As to the second aspect of defendant's criticism of the charge, he correctly observes that the judge's brief summary of his robbery instructions was incorrect:
To summarize, if you find the State has proved beyond a reasonable doubt any of the elements of robbery as I defined them to you, you must find defendant guilty.Clearly, the judge meant to say "all" instead of "any."
[Emphasis added.]
In considering defendant's argument that his attorneys were ineffective in either failing to object at trial or in failing to seek a new trial in the direct appeal because of this erroneous instruction, the PCR judge observed that the trial judge's charge regarding robbery "as a whole properly delineated the burden of proof" and that the jury was otherwise properly instructed.
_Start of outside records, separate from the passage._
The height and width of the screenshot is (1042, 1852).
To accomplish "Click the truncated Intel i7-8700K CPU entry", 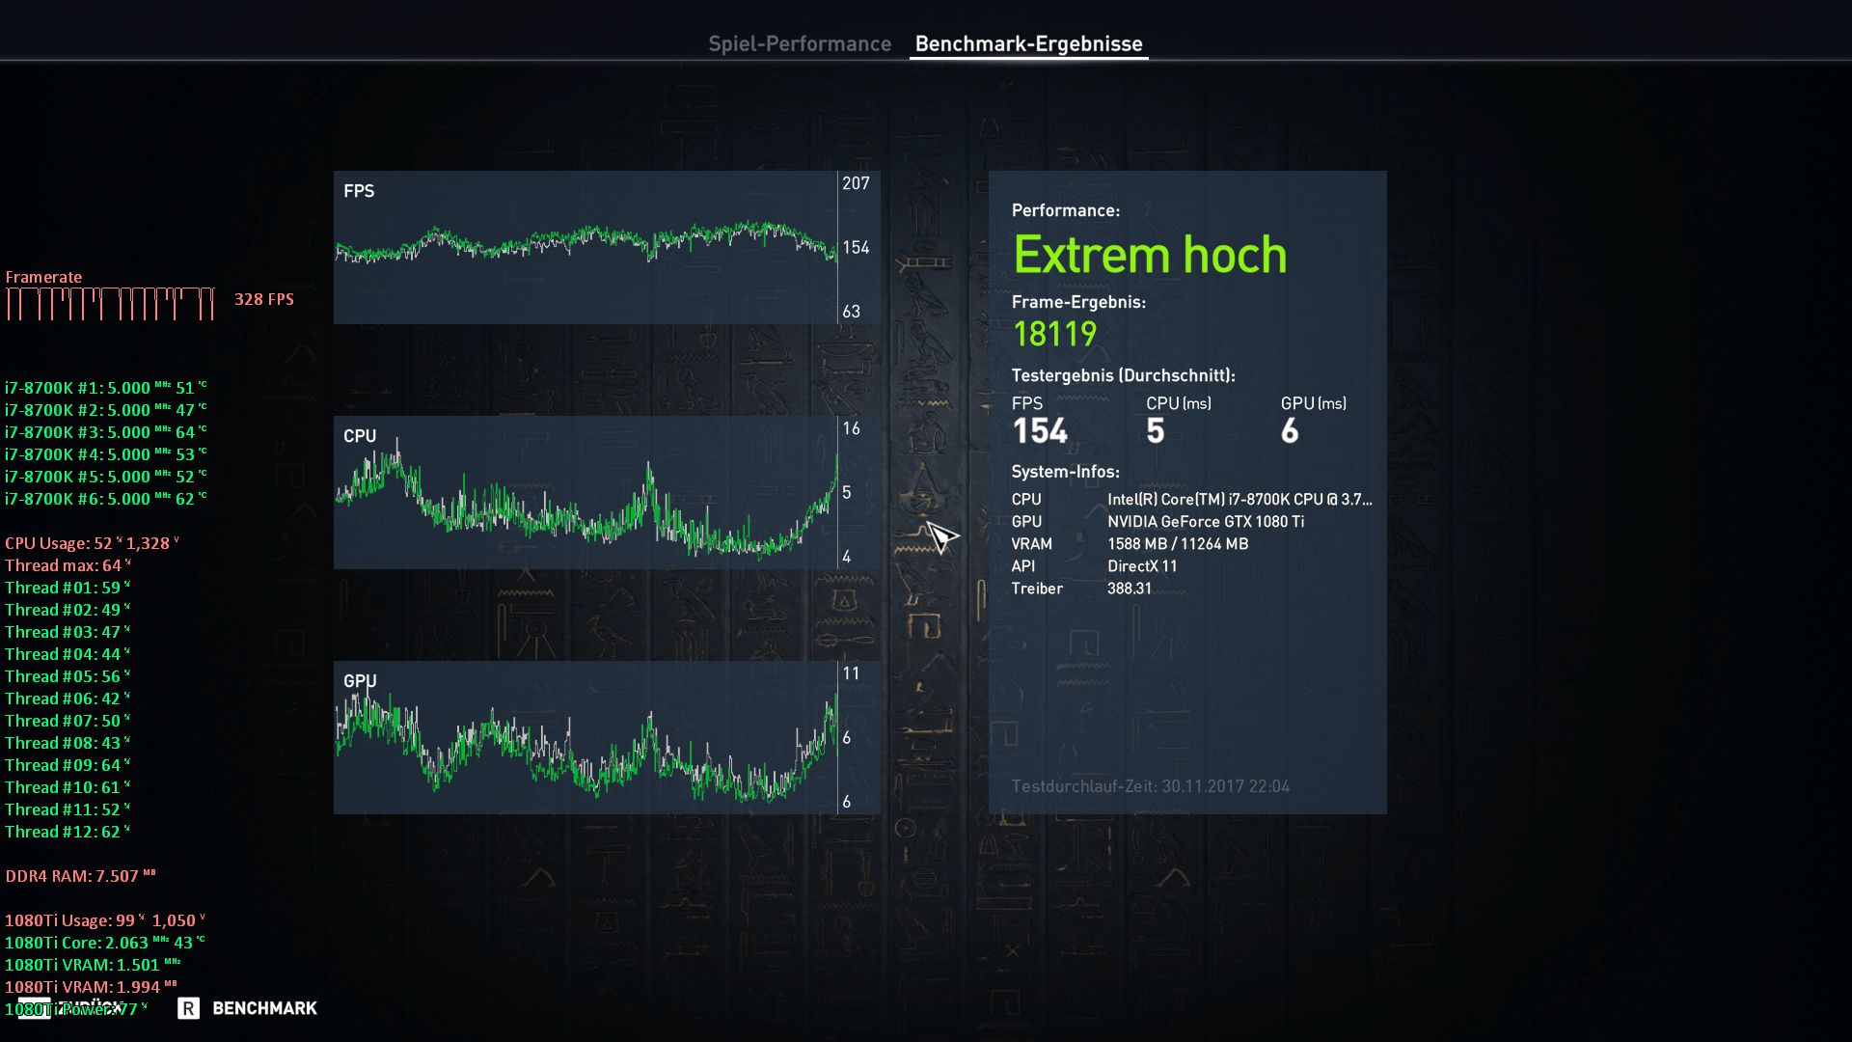I will 1239,500.
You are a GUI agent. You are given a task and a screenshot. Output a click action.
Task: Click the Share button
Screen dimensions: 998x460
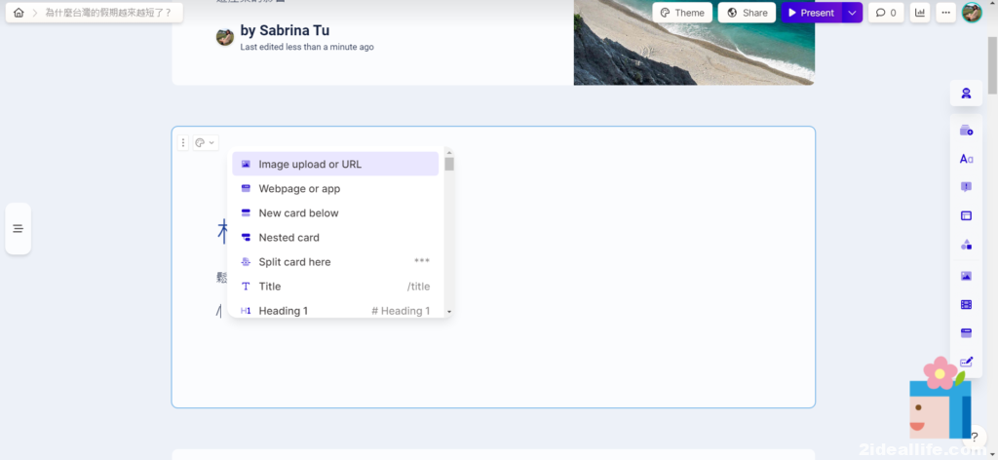[x=747, y=13]
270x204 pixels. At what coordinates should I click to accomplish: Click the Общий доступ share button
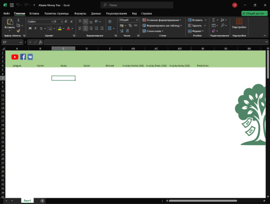coord(254,14)
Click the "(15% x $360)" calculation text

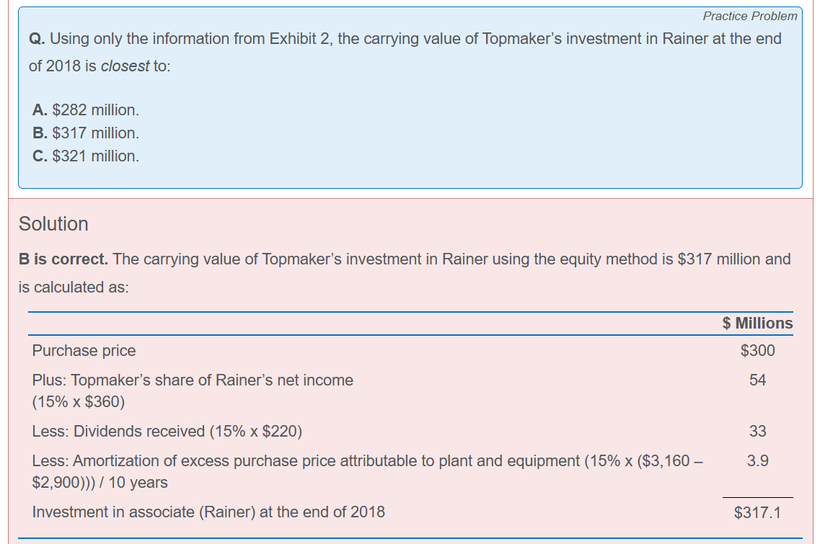pyautogui.click(x=79, y=401)
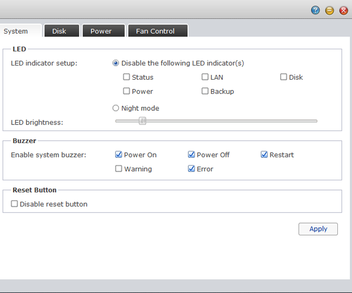Select the System tab

16,31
We agree. Other than this one misstatement, the trial judge's charge was unassailable. On appeal, we consider the assertion of error when viewing "the totality of the entire charge, not in isolation." State v. Chapland, 187 N.J. 275, 289 (2006). Like the PCR judge, we are satisfied, in applying the plain error standard, that the trial judge's one misstatement regarding the State's need to prove all the robbery elements beyond a reasonable doubt — in light of the entirety of his otherwise correct jury charge — was not sufficient to prejudice defendant's right to a fair and just verdict.
Affirmed.
I hereby certify that the foregoing is a true copy of the original on file in my office.